SEC Director’s Speech on Compliance, Ethics and Enterprise Risk Management

The Securities and Exchange Commission’s (SEC) Director of the Office of Compliance Inspections and Examinations, Carlo V. di Florio, talked about compliance, ethics and enterprise risk management during his speech at the National Society of Compliance Professionals (NSCP) National Meeting in October 2011. He addressed how standard setters and other organizations are recognizing the importance of ethics pertaining to effective compliance and enterprise risk management (ERM).

The Relationship between Ethics and ERM

Ethics are involved in good business practices. They ensure good customer service, maintenance of the company’s reputation, attraction of the best employee base and business partners. Good ethics also develop a good “tone at the top” and corporate culture which are essential when implementing an effective ERM.

The Committee of Sponsoring Organizations of the Treadway Commission (COSO) addressed the role of ethics in ERM by stating:

“An entity’s strategy and objectives and the way they are implemented are based on preferences, value judgments, and management styles. Management’s integrity and commitment to ethical values influence these preferences and judgments, which are translated into standards of behavior. Because an entity’s good reputation is so valuable, the standards of behavior must go beyond mere compliance with the law. Managers of well-run enterprises increasingly have accepted the view that ethics pays and ethical behavior is good business.”

ERM emphasizes the importance of ethics in enterprise governance, risk, and compliance (GRC) systems. In addition to COSO, a number of organizations such as the Ethics Resource Center (ERC) and the Open Compliance and Ethics Guidelines (OCEG) have issued frameworks to implement effective ERM systems.

The ethics and integrity of an organizations’ leaders affect “the design, administration, and monitoring” of the ERM program particularly in financial services institutions. This is highlighted in the principles developed by the Basel Committee on Banking Supervision.

The Ten Elements of an Effective Compliance and Ethics Program

The following elements are important in an effective compliance and ethics program. The U.S. Federal Sentencing Guidelines (FSG) uses them to “integrate ethics into the elements of an effective compliance and ethics program that would be considered as mitigating factors in determining criminal sentences for corporations.”

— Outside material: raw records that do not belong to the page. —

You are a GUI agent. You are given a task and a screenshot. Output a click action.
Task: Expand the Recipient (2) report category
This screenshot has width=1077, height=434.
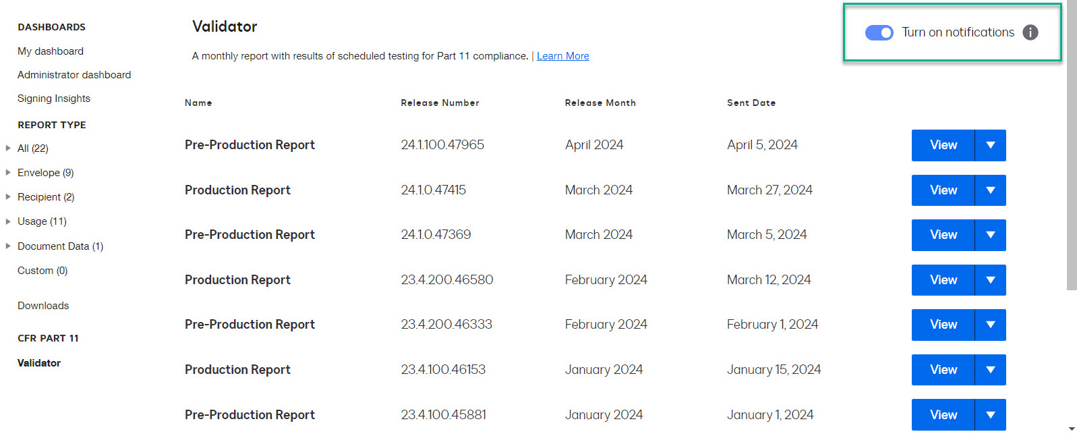pos(8,197)
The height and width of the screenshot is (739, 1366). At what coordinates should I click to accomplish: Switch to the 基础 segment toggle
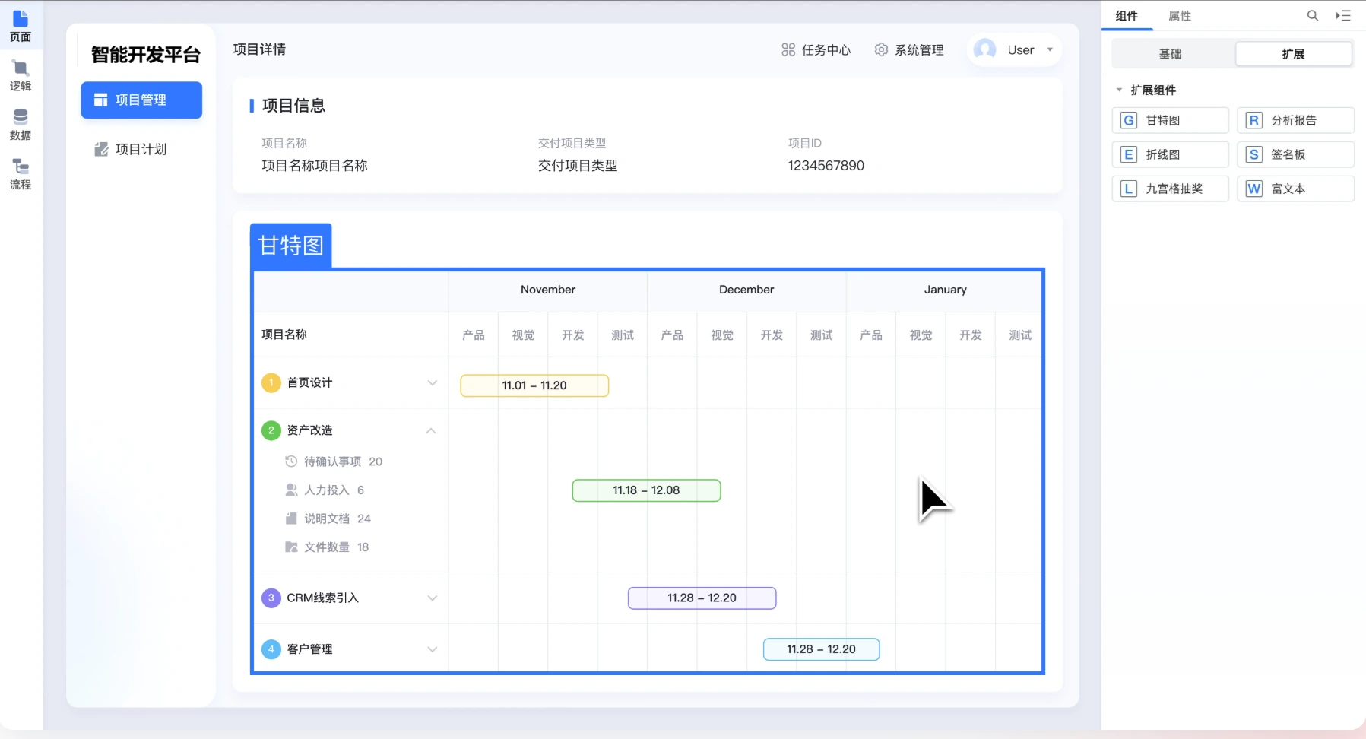1170,54
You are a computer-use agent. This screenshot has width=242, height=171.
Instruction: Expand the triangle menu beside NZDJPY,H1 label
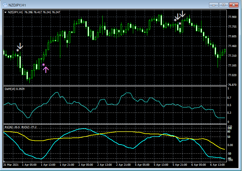click(x=6, y=12)
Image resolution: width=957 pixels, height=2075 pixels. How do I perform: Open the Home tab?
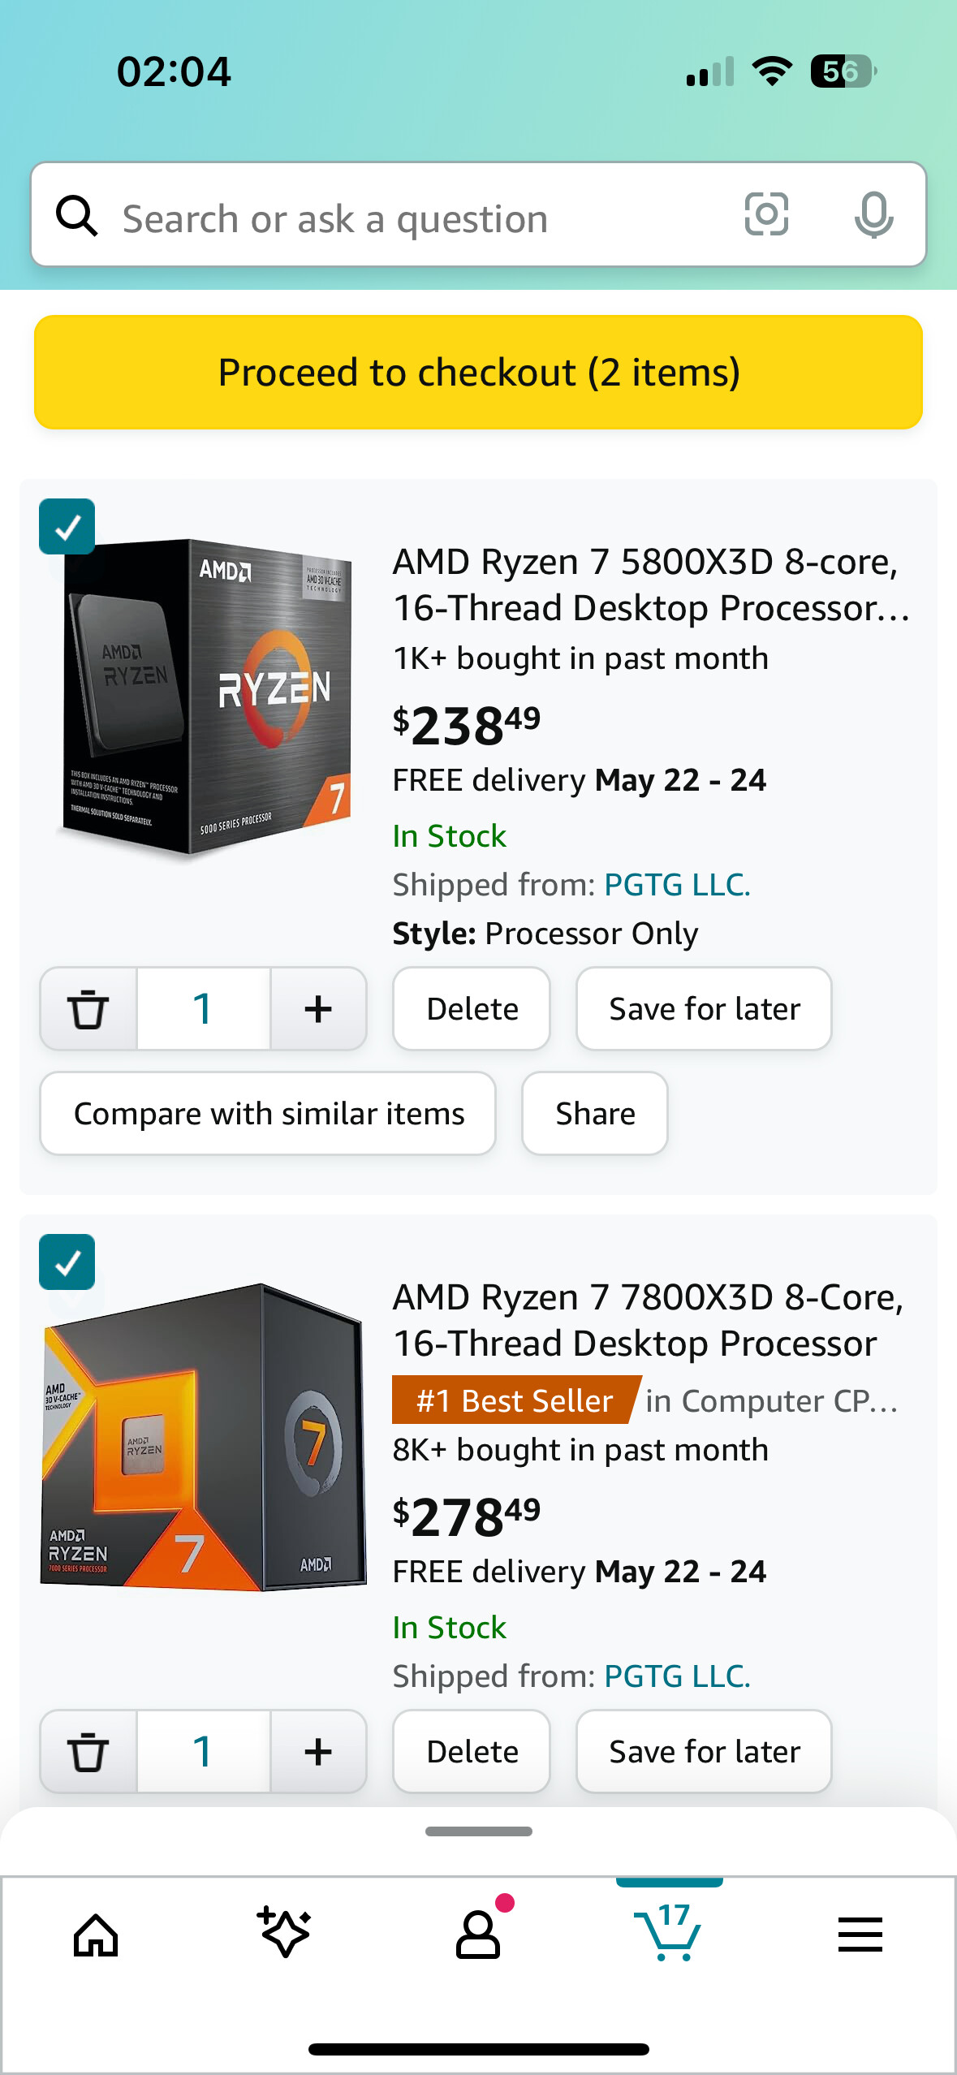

  1. Governance. The board of directors and senior management should set an good tone at the top and provide adequate resources for corporate compliance and ethics programs.
  2. Culture and values. The culture and values of the organizations should promote ethical behavior and accountability.
  3. Incentives and rewards. Incentive and compensation scheme should encourage and reward ethical behavior while penalizing misbehavior.
  4. Risk management. The organization should effectively identify, assess, mitigate and manage compliance and ethics enterprise risk.
  5. Policies and procedures. An organization needs adequate policies and procedures to manage its ethics and compliance programs.
  6. Communication and training. Employees should be trained to understand their roles and responsibilities in the organizations’ ethics and compliance programs. The programs need to be equipped with a robust communication system.
  7. Monitoring and reporting. Continual monitoring of entity wide issues should be complemented with adequate reporting to management.
  8. Escalation, investigation and discipline. The organization should have a system that allows confidential and anonymous reporting of anomalies which result in appropriate disciplinary action.
  9. Issues management. Any issues that come to the organization’s attention should be evaluated to consider the root causes and necessary and timely resolutions.
  10. An on-going improvement process. The organization’s system needs to allow for continual improvement and benchmarking of best practices in its ethics and compliance programs.

The Relationship of Compliance and Ethics with Enterprise Risk Management

The elements above are also important in an organization’s broader governance and enterprise risk management system. An organization needs to properly delineate the different roles and responsibilities when addressing ethics, compliance or ERM.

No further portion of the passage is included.